King agrees to meet opposition leaders
Nepal's king agreed to opposition demands to negotiate with their full leadership in a bid to defuse a crisis over the royal control.
Nepal's king agreed Wednesday to opposition demands to negotiate with their full leadership in a bid to defuse a crisis over royal control of the Himalayan kingdom, a party leader said.
Prime Minister Surya Bahadur Thapa, a staunch royalist handpicked by King Gyanendra, resigned May 7 after more than a month of angry protests in Kathmandu against the monarchy.
Nepal has since been in political deadlock with the opposition demanding the king invite leaders of the five main parties together to the palace and not individually as he had proposed.
"The king has agreed to meet the protesting opposition parties' leaders jointly Wednesday evening to discuss ways to end the current political impasse in the country," said a leader of the largest party, the Nepali Congress.
He said the five-party alliance was locked in a meeting to prepare an agenda.
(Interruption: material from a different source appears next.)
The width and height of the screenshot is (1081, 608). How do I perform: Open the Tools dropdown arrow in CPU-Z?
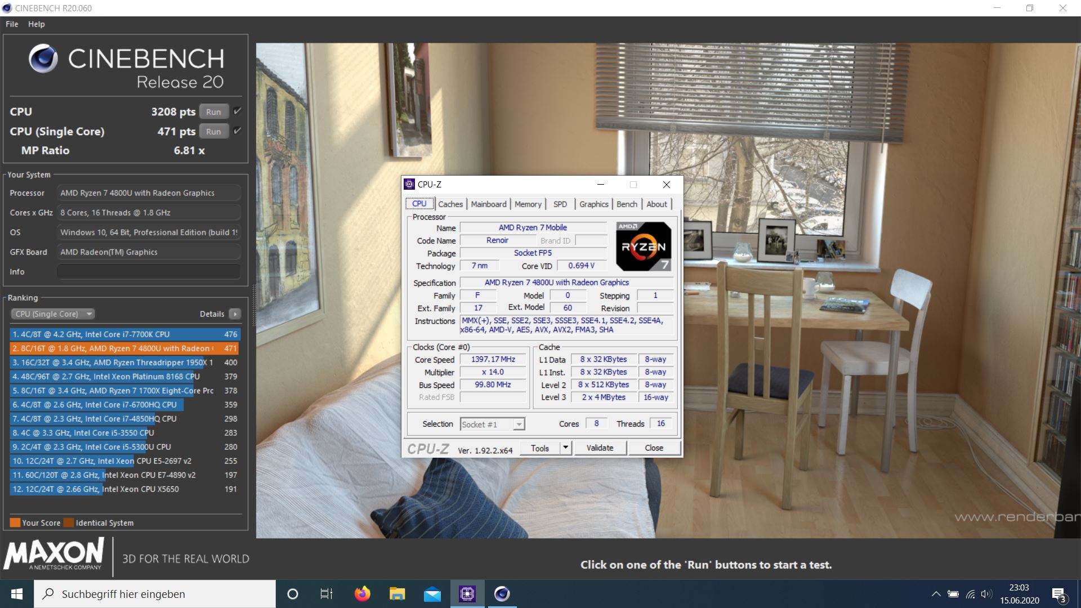[x=566, y=448]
Gyanendra fired the elected government in October 2002 accusing it of failure to govern Nepal and to end a bloody Maoist insurgency.
The meeting with the king would come on the second day of a three-day strike called by the rebels which has shut down the kingdom.
The Maoists, who are not affiliated with the opposition parties, want to turn the world's sole Hindu state into a secular, communist republic.